Pompei: impatti bellici rivelano arma a ripetizione
Scavi archeologici nelle mura settentrionali di Pompei hanno portato alla luce segni inequivocabili di danni bellici, attribuiti a un'arma da fuoco antica, considerata un precursore della moderna mitragliatrice. Questi reperti risalgono all'assedio della città da parte del generale romano Lucio Cornelio Silla.
La scoperta, frutto di una collaborazione scientifica italiana, è stata pubblicata sulla rivista Heritage. Il team di ricerca è composto da Adriana Rossi e Silvia Bertacchi dell'Università della Campania 'Luigi Vanvitelli' e Veronica Casadei dell'Università di Bologna.
Analisi dettagliata dei danni sulle mura
Per anni, gli archeologi hanno studiato i grandi crateri circolari lasciati dai proiettili di pietra scagliati dalle catapulte romane. Tuttavia, fori più piccoli, di sezione quadrata e disposti a ventaglio, erano stati spesso liquidati come semplici segni di usura o danni generici del combattimento.
Le ricercatrici, invece, hanno avanzato l'ipotesi che tali segni siano il risultato dell'impiego di un polybolos. Si tratta di un'arma da guerra descritta già nel III secolo a.C., capace di lanciare più proiettili in rapida successione, quasi come una raffica.
Ricostruzione 3D e confronto con manuali
La cenere vulcanica, che ha preservato eccezionalmente bene le tracce degli impatti a ventaglio sulle mura, ha permesso ai ricercatori di raccogliere dati digitali precisi su profondità, larghezza e forma dei fori. Questi dati sono stati utilizzati per creare modelli tridimensionali dettagliati.
I modelli 3D sono stati poi confrontati con le descrizioni meccaniche di catapulte a ripetizione, presenti in antichi manuali militari. Questa analisi comparativa ha permesso di ricostruire a ritroso il tipo di arma utilizzata, suggerendo una macchina da guerra ad alta cadenza di fuoco, paragonabile a una versione primitiva di una mitragliatrice.

ESERCIZI PROPOSTI:
**a)** Rispondi alle seguenti domande in base al brano su Pompei.
(i) Su quale rivista è stata pubblicata la scoperta?
(ii) Quale forma avevano i fori più piccoli sulle mura e come erano disposti?
(iii) Che cosa ha preservato le tracce degli impatti a ventaglio?
**b)** Traduci in inglese questa frase del brano su Pompei: "Le ricercatrici, invece, hanno avanzato l'ipotesi che tali segni siano il risultato dell'impiego di un polybolos."
L'elenco proviene da una fonte diversa da quella del brano su Pompei.

VOCI FORNITE:

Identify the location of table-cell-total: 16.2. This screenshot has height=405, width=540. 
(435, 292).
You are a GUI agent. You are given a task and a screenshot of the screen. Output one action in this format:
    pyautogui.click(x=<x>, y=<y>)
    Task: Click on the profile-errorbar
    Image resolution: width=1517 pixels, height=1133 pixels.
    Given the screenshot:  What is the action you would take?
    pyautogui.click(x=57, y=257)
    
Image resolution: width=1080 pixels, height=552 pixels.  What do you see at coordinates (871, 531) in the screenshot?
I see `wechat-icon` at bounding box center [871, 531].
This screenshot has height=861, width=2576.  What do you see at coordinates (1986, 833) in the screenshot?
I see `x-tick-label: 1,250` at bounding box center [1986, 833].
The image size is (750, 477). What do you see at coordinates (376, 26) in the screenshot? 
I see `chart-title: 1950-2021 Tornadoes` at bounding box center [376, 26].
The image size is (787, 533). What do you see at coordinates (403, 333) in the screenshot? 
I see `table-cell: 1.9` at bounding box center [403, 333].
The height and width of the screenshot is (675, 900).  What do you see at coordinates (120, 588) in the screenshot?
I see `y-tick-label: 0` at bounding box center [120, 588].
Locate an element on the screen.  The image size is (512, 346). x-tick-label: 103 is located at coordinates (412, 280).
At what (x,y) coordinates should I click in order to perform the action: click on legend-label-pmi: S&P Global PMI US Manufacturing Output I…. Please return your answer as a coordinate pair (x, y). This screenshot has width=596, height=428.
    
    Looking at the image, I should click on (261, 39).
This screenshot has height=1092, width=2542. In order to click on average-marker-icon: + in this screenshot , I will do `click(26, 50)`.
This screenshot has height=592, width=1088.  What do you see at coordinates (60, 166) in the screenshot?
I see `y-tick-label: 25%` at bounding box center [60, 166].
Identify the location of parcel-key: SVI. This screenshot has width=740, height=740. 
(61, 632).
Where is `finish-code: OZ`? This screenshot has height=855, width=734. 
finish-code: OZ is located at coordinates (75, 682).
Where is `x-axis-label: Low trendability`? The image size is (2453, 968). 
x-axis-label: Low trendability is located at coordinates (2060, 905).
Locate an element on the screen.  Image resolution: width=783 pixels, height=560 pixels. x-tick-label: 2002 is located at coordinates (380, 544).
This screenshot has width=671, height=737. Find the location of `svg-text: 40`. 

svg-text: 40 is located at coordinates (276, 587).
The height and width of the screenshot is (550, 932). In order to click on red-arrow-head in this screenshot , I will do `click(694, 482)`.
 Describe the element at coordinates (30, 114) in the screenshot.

SOLUZIONI QUI SOTTO:
**a)**
(i) Sulla rivista Heritage.
(ii) Erano di sezione quadrata e disposti a ventaglio.
(iii) La cenere vulcanica.

**b)** The researchers, however, put forward the hypothesis that these marks are the result of the use of a polybolos.